Stored items:
* * *
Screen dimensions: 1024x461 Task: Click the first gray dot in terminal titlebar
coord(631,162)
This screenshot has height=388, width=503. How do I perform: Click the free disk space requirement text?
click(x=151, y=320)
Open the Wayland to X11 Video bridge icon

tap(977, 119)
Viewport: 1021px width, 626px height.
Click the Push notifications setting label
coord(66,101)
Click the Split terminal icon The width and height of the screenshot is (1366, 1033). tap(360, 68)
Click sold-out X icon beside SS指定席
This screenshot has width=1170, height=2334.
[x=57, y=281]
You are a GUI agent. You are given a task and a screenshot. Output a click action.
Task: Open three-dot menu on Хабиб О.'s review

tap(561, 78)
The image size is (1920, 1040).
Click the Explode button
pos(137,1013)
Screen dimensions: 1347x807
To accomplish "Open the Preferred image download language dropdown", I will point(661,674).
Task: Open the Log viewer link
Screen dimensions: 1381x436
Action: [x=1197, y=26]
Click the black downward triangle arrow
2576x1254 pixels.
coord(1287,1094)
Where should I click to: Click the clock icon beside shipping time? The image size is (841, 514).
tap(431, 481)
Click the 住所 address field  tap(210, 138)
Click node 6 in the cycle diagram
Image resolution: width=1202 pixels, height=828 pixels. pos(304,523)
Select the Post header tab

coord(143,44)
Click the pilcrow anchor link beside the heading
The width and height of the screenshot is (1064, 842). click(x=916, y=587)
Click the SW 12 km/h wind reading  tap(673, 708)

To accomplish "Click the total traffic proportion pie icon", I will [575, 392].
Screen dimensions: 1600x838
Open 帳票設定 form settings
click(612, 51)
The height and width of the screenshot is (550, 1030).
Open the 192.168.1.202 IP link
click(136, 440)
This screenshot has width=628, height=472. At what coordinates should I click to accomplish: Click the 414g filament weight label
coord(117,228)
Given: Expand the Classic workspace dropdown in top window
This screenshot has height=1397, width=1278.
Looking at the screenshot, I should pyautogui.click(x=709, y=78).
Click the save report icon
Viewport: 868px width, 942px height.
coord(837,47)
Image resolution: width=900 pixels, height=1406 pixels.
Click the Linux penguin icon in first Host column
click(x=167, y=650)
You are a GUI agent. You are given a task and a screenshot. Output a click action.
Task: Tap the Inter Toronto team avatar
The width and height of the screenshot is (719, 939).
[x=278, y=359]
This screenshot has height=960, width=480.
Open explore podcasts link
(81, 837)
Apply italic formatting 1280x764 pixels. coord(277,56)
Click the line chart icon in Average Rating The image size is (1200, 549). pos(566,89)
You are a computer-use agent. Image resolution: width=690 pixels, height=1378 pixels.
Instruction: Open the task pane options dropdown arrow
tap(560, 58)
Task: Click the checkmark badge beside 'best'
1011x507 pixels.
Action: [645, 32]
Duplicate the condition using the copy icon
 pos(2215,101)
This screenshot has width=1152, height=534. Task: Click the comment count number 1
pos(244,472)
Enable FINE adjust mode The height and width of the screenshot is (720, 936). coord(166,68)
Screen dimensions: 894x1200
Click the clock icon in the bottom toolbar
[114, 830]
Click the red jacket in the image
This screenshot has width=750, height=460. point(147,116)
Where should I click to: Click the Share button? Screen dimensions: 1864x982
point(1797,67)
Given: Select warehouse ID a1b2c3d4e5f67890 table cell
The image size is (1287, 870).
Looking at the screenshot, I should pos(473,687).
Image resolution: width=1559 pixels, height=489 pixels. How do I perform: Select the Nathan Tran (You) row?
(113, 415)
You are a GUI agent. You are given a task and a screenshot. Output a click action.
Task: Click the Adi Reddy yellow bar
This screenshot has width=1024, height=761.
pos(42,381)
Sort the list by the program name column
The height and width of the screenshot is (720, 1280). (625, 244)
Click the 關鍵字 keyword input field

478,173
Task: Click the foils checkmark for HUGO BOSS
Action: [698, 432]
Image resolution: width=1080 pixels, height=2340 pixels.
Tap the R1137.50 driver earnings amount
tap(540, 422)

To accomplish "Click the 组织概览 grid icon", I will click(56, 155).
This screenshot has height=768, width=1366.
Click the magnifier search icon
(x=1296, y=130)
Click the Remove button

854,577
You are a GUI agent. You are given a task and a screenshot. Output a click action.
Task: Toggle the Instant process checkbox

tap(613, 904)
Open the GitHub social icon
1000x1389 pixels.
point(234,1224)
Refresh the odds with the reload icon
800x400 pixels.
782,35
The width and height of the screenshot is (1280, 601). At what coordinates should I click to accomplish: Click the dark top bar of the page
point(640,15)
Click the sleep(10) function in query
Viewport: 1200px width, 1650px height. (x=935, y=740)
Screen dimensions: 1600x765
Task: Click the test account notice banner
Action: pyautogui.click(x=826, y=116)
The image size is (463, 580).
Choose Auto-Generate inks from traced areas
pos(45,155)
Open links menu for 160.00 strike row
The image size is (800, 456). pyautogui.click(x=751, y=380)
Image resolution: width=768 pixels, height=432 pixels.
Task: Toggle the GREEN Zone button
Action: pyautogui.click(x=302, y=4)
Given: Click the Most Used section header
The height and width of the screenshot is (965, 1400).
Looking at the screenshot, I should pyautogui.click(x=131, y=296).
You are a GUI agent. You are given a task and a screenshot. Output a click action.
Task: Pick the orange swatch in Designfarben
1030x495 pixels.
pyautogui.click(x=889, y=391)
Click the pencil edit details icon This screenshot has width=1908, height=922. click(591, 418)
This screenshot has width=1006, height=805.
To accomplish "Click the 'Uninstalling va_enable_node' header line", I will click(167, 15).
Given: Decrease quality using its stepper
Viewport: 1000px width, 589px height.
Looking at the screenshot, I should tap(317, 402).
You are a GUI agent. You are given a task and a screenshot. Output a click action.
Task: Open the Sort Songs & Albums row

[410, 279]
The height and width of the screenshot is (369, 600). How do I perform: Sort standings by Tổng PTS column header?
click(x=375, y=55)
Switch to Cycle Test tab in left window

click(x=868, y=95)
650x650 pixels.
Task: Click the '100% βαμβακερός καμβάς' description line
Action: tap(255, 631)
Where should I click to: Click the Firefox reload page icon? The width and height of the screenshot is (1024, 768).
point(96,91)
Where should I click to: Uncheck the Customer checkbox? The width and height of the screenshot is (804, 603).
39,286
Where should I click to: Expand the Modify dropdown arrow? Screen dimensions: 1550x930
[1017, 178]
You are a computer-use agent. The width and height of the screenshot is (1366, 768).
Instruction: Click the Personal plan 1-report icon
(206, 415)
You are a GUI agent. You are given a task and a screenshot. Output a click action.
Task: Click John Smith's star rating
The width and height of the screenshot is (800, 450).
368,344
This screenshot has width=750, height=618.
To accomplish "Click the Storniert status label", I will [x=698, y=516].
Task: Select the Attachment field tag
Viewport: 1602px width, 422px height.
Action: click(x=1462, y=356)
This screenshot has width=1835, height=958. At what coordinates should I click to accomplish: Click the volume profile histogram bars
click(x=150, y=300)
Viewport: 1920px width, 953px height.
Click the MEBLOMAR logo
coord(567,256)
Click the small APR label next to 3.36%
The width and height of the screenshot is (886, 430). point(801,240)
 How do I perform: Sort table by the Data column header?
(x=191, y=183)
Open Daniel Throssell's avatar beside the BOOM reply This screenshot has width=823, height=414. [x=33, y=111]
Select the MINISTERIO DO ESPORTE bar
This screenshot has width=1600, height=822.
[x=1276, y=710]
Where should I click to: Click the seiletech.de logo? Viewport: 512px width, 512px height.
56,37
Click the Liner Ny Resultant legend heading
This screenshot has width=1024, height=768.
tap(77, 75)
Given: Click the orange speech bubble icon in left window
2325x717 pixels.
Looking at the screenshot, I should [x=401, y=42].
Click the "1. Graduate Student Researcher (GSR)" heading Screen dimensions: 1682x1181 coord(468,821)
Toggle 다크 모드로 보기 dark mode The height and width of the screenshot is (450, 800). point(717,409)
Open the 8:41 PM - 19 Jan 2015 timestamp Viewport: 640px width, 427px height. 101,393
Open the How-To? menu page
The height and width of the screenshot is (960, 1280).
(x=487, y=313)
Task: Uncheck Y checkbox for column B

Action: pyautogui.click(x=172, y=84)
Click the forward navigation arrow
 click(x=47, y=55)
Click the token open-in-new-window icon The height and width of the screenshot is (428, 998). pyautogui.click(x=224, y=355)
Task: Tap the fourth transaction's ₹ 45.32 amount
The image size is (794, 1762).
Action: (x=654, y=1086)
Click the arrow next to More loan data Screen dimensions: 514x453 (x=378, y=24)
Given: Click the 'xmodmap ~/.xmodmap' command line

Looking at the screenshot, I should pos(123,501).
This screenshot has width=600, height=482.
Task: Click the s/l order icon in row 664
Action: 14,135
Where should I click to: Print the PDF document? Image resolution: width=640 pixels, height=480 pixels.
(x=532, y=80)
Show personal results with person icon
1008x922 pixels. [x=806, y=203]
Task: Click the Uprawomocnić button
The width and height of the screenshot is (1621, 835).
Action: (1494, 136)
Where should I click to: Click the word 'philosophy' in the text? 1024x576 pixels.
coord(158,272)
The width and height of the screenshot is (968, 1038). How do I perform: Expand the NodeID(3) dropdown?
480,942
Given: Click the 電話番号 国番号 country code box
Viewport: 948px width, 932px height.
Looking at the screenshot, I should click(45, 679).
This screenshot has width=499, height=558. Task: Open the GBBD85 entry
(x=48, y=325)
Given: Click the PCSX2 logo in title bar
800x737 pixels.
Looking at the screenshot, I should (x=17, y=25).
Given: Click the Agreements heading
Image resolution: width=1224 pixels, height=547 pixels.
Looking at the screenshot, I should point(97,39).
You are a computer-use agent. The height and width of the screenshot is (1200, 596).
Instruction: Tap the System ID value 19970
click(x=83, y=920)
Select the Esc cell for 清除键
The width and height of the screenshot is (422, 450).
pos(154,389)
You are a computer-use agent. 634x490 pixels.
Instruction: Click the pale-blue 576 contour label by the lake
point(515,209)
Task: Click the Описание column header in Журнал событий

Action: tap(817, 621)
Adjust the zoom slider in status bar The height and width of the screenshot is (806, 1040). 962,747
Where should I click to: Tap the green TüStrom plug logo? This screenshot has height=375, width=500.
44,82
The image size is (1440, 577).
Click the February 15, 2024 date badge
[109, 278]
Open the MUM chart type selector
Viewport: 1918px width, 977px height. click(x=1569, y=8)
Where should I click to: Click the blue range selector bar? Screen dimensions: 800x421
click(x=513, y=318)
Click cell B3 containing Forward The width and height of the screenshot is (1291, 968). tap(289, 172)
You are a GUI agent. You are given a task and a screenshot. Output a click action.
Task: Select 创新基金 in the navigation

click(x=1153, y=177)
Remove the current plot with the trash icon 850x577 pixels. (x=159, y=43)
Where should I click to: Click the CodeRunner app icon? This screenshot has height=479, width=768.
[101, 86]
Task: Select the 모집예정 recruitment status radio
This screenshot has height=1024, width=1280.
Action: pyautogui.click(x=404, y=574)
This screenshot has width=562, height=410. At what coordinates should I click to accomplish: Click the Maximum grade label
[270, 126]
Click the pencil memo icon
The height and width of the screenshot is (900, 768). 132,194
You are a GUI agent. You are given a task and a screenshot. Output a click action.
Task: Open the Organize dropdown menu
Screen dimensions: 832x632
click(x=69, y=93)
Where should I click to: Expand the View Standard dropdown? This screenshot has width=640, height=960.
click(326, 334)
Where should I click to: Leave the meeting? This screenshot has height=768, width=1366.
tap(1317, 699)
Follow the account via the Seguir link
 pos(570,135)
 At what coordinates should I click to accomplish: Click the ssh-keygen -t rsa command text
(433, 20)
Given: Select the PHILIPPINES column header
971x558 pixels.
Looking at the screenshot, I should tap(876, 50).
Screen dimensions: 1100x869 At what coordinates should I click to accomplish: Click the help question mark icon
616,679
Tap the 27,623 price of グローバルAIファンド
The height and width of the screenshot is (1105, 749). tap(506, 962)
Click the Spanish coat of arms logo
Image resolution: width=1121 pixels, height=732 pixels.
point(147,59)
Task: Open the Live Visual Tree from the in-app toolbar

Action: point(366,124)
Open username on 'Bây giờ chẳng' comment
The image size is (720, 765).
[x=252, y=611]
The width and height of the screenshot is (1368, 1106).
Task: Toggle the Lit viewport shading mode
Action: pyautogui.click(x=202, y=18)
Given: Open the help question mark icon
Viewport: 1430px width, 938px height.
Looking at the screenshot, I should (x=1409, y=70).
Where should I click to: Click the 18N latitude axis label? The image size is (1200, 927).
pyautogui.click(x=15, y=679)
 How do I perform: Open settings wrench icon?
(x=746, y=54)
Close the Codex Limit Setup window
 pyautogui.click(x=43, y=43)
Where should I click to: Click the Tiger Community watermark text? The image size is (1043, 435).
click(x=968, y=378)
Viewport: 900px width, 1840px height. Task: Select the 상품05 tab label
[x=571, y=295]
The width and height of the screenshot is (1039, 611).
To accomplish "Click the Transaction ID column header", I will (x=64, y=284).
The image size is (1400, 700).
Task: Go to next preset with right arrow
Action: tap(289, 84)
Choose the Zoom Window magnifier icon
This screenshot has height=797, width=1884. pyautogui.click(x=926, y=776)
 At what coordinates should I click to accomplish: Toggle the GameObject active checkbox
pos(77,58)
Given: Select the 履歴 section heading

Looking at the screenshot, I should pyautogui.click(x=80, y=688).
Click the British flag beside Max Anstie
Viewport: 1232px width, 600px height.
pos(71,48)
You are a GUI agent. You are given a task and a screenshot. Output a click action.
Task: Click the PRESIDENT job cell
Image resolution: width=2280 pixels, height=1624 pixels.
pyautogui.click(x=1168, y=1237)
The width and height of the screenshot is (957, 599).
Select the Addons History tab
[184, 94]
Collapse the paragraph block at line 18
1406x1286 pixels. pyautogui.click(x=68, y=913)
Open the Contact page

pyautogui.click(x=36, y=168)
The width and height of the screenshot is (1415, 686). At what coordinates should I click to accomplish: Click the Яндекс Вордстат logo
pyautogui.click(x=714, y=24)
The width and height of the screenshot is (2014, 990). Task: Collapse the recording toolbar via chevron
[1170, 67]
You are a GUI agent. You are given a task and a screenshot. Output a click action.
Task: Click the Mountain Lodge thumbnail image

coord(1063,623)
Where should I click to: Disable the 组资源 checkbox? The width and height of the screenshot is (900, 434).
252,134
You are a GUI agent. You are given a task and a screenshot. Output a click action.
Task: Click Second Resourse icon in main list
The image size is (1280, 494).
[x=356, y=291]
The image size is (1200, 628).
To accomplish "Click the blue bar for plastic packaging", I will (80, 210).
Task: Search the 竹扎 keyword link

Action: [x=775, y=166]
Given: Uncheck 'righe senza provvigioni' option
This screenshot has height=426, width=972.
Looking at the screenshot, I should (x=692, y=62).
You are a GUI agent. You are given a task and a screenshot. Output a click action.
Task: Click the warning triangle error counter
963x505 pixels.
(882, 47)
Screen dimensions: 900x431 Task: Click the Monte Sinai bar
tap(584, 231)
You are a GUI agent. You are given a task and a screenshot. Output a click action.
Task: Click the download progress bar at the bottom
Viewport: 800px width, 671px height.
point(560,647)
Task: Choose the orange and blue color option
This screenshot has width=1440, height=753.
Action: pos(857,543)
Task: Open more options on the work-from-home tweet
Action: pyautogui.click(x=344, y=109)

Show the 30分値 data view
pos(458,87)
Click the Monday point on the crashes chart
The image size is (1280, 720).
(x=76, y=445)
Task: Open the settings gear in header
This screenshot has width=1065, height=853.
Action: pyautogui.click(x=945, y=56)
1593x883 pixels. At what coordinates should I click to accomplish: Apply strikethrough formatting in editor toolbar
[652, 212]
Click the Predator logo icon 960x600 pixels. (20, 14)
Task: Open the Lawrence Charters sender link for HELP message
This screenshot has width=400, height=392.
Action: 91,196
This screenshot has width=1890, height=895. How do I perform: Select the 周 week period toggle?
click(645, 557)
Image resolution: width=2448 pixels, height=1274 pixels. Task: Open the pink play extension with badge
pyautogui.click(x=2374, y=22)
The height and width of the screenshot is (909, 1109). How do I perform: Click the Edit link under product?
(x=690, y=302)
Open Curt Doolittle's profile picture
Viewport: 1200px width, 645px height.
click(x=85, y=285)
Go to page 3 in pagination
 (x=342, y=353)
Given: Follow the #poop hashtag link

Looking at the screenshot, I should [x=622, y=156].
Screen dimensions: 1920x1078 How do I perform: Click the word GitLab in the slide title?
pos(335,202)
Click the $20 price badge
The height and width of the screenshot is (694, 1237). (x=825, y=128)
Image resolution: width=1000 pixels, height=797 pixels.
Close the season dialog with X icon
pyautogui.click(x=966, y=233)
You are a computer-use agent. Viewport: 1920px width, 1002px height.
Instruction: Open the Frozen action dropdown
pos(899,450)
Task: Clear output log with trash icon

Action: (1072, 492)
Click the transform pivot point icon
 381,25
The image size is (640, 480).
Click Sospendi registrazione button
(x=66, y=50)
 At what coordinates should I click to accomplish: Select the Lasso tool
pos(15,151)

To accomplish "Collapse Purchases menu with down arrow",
* * *
DIRECTIONS:
Find all lines holding the word "status" in the records above and copy them.

ANSWER BOX:
To accomplish "Click the Storniert status label", I will [x=698, y=516].
Adjust the zoom slider in status bar The height and width of the screenshot is (806, 1040). 962,747
Task: Select the 모집예정 recruitment status radio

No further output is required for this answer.